::: Secção do documento :::

O primeiro número de A Capital de sexta-feira, 1 de Julho de 1910.


 

Fundado por Manuel Guimarães, o primeiro número de A Capital foi publicado na sexta-feira 1 de Julho de 1910, três meses antes da implantação da República em Portugal. Tinha quatro páginas a sete colunas. 

Jornal intelectual, seguindo os passos de A Luta, o jornal republicano fundado em 1906 por Brito Camacho, futuro dirigente do Partido Unionista, foi um dos mais lidos jornais portugueses da época da República, tendo congregado alguns jornalistas de renome como Tito Martins, Henrique Trindade Coelho, apoiante de Sidónio Pais e director de O Século, Joaquim Manso, director do Diário de Lisboa em 1921, Reinaldo Ferreira, o célebre Repórter X, Norberto de Araújo, olissipógrafo erudito, Hermano Neves, repórter de guerra, em França em  1914, André Brun, humorista e autor de A Vizinha do Lado e A Maluquinha de Arroios, assim como de Virgínia Quaresma, a primeira mulher jornalista, após ter sido a primeira licenciada pela Faculdade de Letras de Lisboa, criadora da primeira agência de publicidade e redactora principal de Alma Feminina, publicada de 1907 a 1908. 

Na primeira coluna, no local dos futuros artigos de fundo e com o título "O Nosso Posto", o jornal apresentava-se como republicano e afirmava que se propunha "lutar, combater, doutrinar, influir por todos os meios ao alcance da nossa mediania, mas com a intensa dedicação das nossas convicções ardentes, para que o povo português, rompendo com o prejuízo histórico que faz dele o mais atrasado e o mais miserável dos povos da velha Europa, sem direitos e sem regalias, sujeito aos caprichos do poder relegado à condição ínfima de servo, ganhe pelo estabelecimento dum governo de todos, por todos e para todos, que é o governo da República, a consciência da soberania e adquira as virtudes políticas que são a base e o fundamento da dignidade cívica". 

O jornal foi fundamentalmente informativo e não doutrinário. Os seus ideais políticos exprimia-os numa frase, que tinha sido escrita no primeiro dia: "Jornal do Povo, pelo Povo e para o Povo."

Em 1 de Julho de 1917, assinalando a passagem do oitavo ano de publicação, a direcção do jornal escreveu: "O que fizemos até hoje continuaremos a fazê-lo. É preciso desenvolver o país, dar expansão às iniciativas fecundas, harmonizar os interesses das classes, criar a plenitude social. A República pode, deve e há-de fazê-lo." 

E concluía, afirmando que "A Capital tem sido uma folha bem portuguesa e bem republicana. Assim será até ao seu último dia. No culto que prestamos à Pátria a à República está a nossa própria vida, a suprema razão de ser da nossa existência."

::: Entradas extraídas :::

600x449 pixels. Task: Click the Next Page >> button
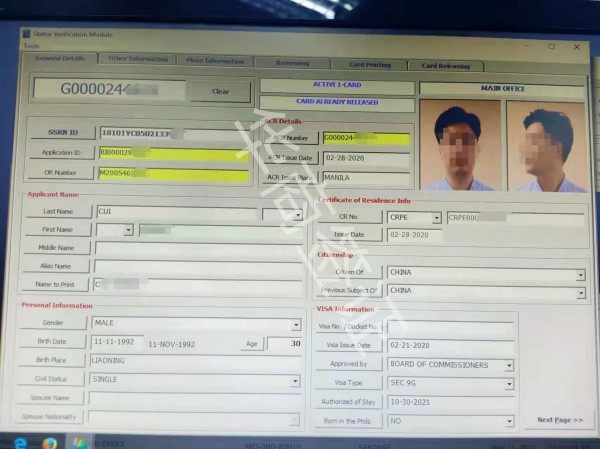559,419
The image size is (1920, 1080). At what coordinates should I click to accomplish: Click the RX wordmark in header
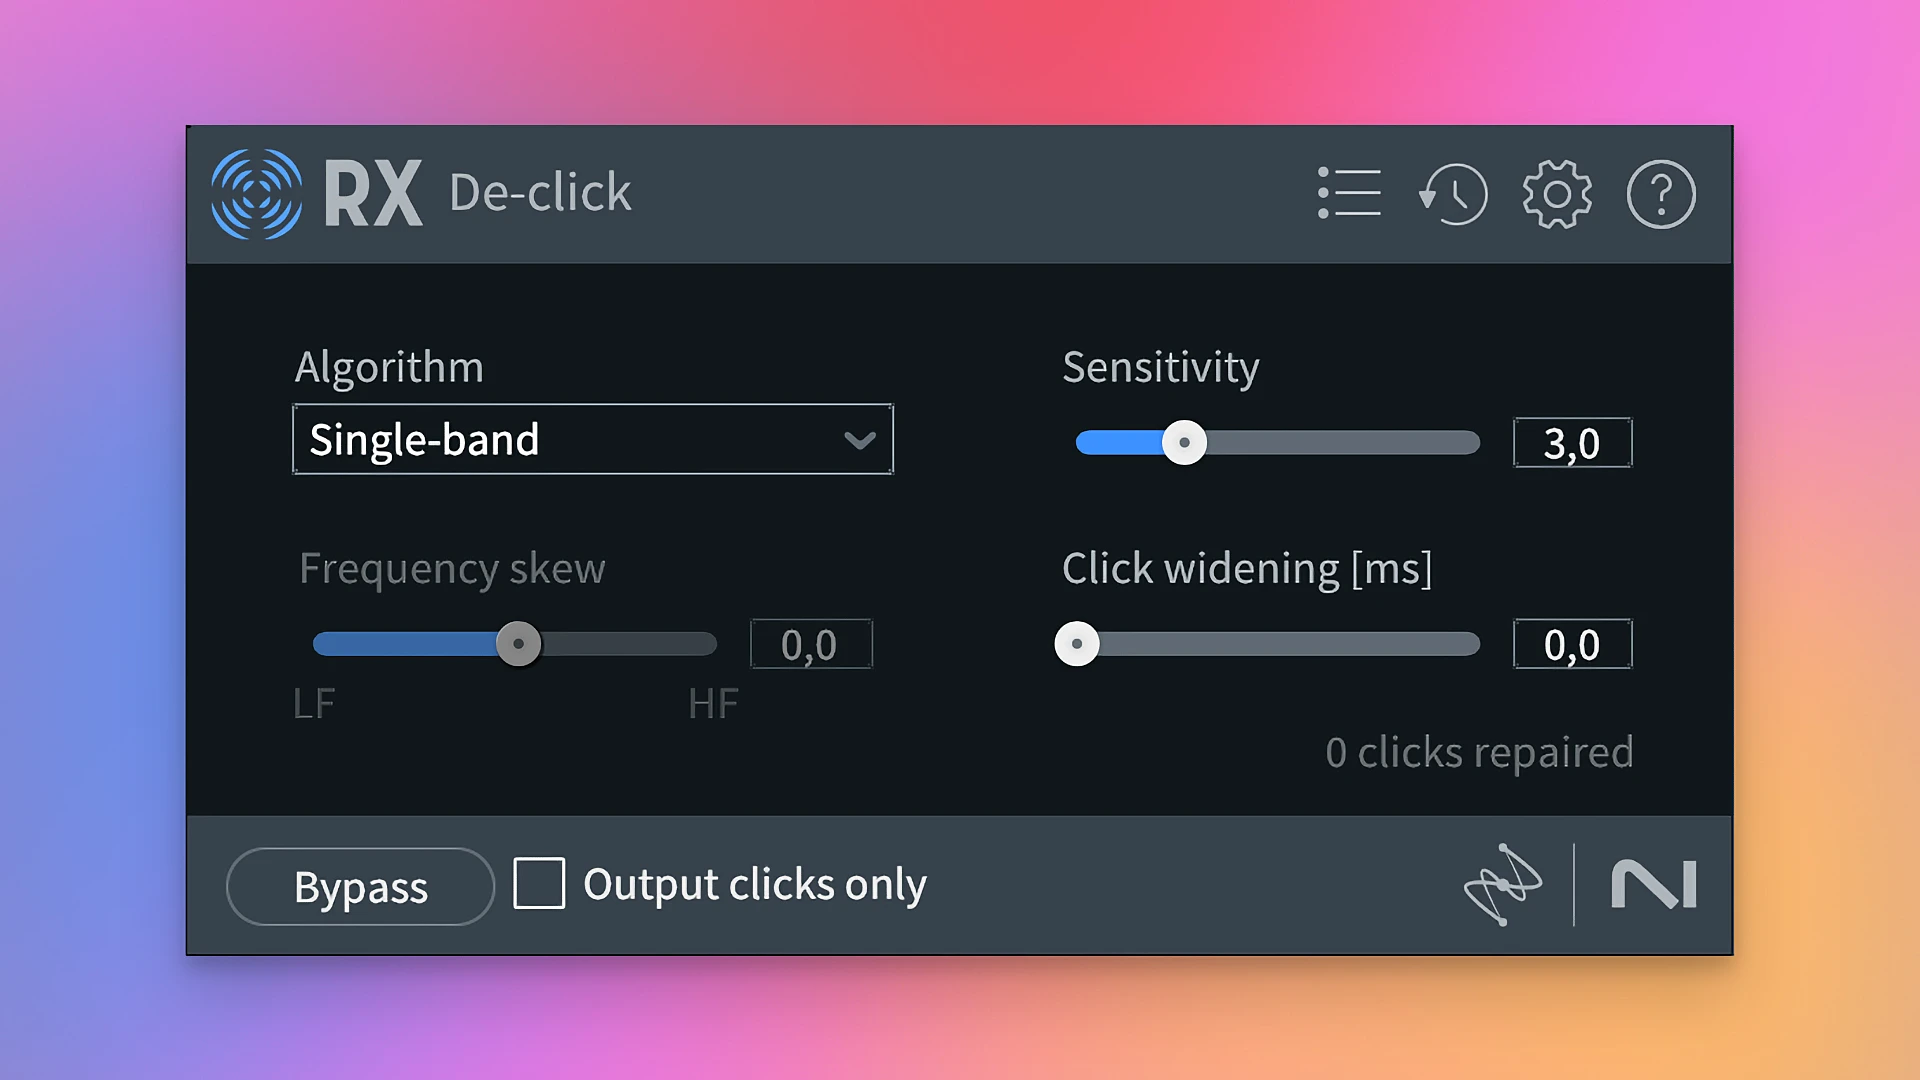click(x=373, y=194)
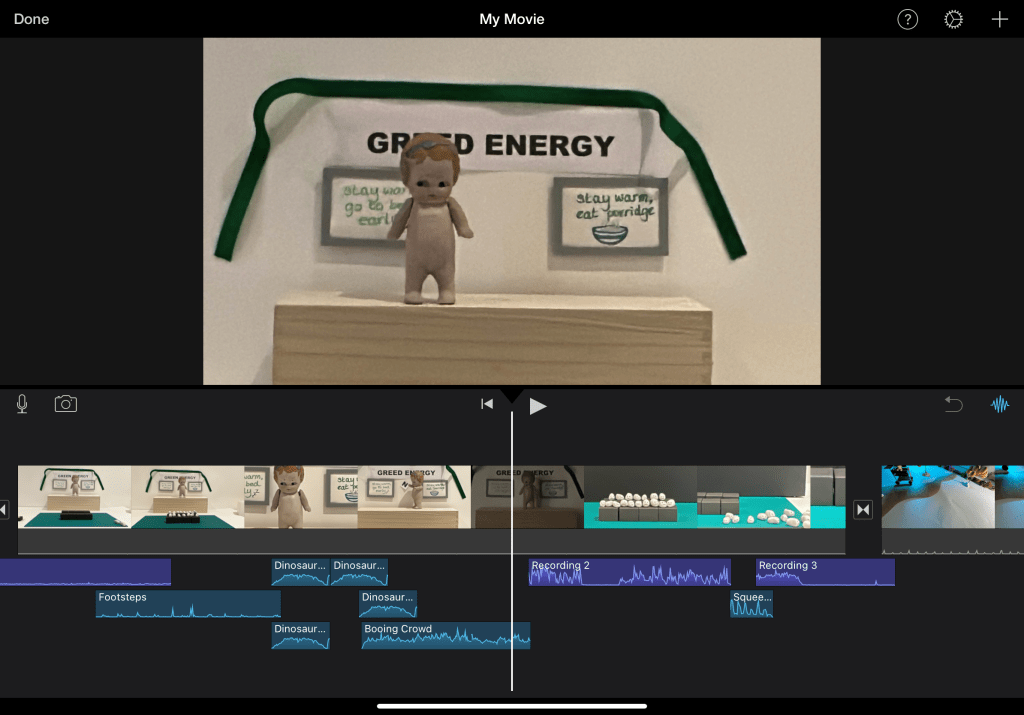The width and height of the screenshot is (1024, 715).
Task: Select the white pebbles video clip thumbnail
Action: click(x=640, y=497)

:::

-- Enunciado --
Retome o texto sobre o jornal A Capital e prossiga a redação a partir da última frase apresentada.

-- Resposta ao exercício --
O jornal não se publicou várias vezes, quase sempre devido aos golpes de estado, revoluções, sublevações, greves, e outros acontecimentos políticos e sociais que caracterizaram a instável vida da República. A primeira vez em no Sábado, 15 de Maio, devido ao golpe que depôs Manuel de Arriaga e Pimenta de Castro. Mais tarde, em 6 e 7 de Dezembro de 1917, devido ao Golpe de Estado de Sidónio Pais. O jornal acolheu bem a queda do governo da União Sagrada, dirigido por Afonso Costa e o estabelecimento do regime sidonista.

Como se afirmava no artigo de fundo, em 8 de Dezembro, "À hora em que escrevemos, considera-se absolutamente triunfante o movimento revolucionário que se iniciou em Lisboa no dia 5. (...) O que é certo é que [a revolução] encontrou uma atmosfera propícia, mercê dos erros profundos dos democráticos (...). O jornal afirmava que "há muito tempo que ... apontávamos os erros do governo."

A 18 e 19 de Novembro de 1918 não se publicou novamente  devido à greve dos tipógrafos, uma situação de conflito generalizado entre as empresas jornalísticas e os gráficos, que deu origem à proclamação de uma greve geral que durou até dia 21. Como António José Telo escreveu "a resposta do Governo teve a brutalidade que já se esperava: ao alvorecer do dia 18 são feitas rusgas gigantescas em Lisboa e na margem sul, realizando-se mais de 300 prisões preventivas especialmente entre os comités de greve conhecidos graças à acção da Polícia Preventiva enquanto as estações são ocupadas militarmente."

Quando voltou a ser publicado, A Capital escrevia, no dia 20 de Novembro: "Lisboa assumiu, durante os últimos três dias, uma atitude interessante. Os boatos eram de estarrecer: falou-se, nem mais nem menos, que na subversão total da ordem e na distribuição equitativa das riquezas, com soviets e o resto. Uma Rússia em pouco pequeno!"

Esteve também impedido de sair durante duas semanas (16 a 29 de Dezembro de 1918) por ter sido assaltado, logo a seguir à morte de Sidónio Pais, acontecida dois dias antes, numa época em que atacava nos seus artigos de fundo a solução presidencialista do regime de Sidónio Pais.

Numa época em que os monárquicos estavam integrados no situação, as suas opiniões podiam ser consideradas indefinidas. De facto, no último número antes do assalto, escrevia-se no artigo de fundo: "A monarquia não é absolutamente incompatível com o regime democrático. Sem dúvida, a sua mais perfeita expressão é a republicana, mas uma monarquia constitucional que fielmente observe o seu estatuto pode e deve fazer obra de democracia."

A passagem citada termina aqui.